Web Crawler
This project provides a web crawler built with Scrapy that extracts book titles, prices, and availability from a website. To get started using this project, follow the installation steps below.
Before installing the project, make sure you have Python installed on your system. You can download Python from python.org.
-
Clone the GitHub repository to your local machine using the following command:
git clone https://github.com/milosnowcat/crawler.py.git
-
Navigate to the
crawler.py
directory:cd crawler.py
-
Install Scrapy using pip:
pip install -r requirements.txt
-
Run the spider to start crawling:
scrapy crawl books
This will start the web crawling process and extract book information from the specified website.
That's it! You have successfully installed and executed the Crawler.py project.

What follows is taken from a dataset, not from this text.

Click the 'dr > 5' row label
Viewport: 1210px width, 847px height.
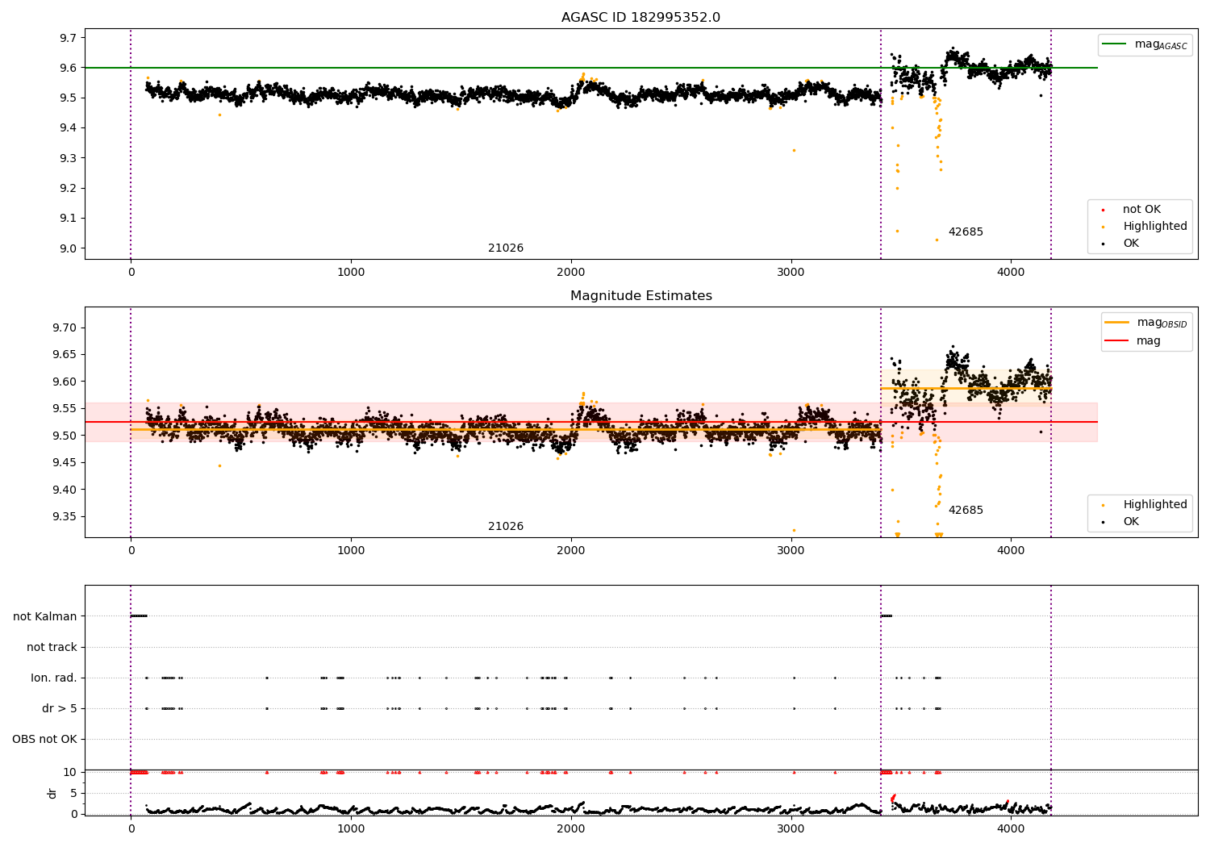60,708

The Crawler.py project is a web crawler built with Scrapy that extracts book titles, prices, and availability from a website. Here are the steps for using the project.
-
Ensure you have followed the installation steps mentioned in the "Installation of the Crawler.py Project" section.
-
After running the
scrapy crawl books
command, the spider will start crawling the website http://books.toscrape.com/. -
The spider follows two rules defined in the
Crawler.py
class:- It follows links with "catalogue/category" in the URL.
- It follows links with "catalogue" in the URL but excludes those with "category." The
parse_item
callback function is used to extract book information from these pages.
-
The extracted information includes book titles, prices, and availability.
-
The crawled data is printed to the console in JSON format.
-
You can customize the spider to save the data to a file, database, or perform other actions as needed.
-
To stop the spider, press
Ctrl + C
in your terminal.
That's it! You have successfully used the Crawler.py project to scrape book information from a website using Scrapy.